* [Task details]
Print only the closing part of the entries. It starts at the line containing "Любопитно (480, 2516)" and includes the final line, exactly as written.
**** Given information ****
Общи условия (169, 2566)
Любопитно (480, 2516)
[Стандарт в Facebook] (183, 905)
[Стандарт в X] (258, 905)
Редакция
****
* [Solution]
Любопитно (480, 2516)
[Стандарт в Facebook] (183, 905)
[Стандарт в X] (258, 905)
Редакция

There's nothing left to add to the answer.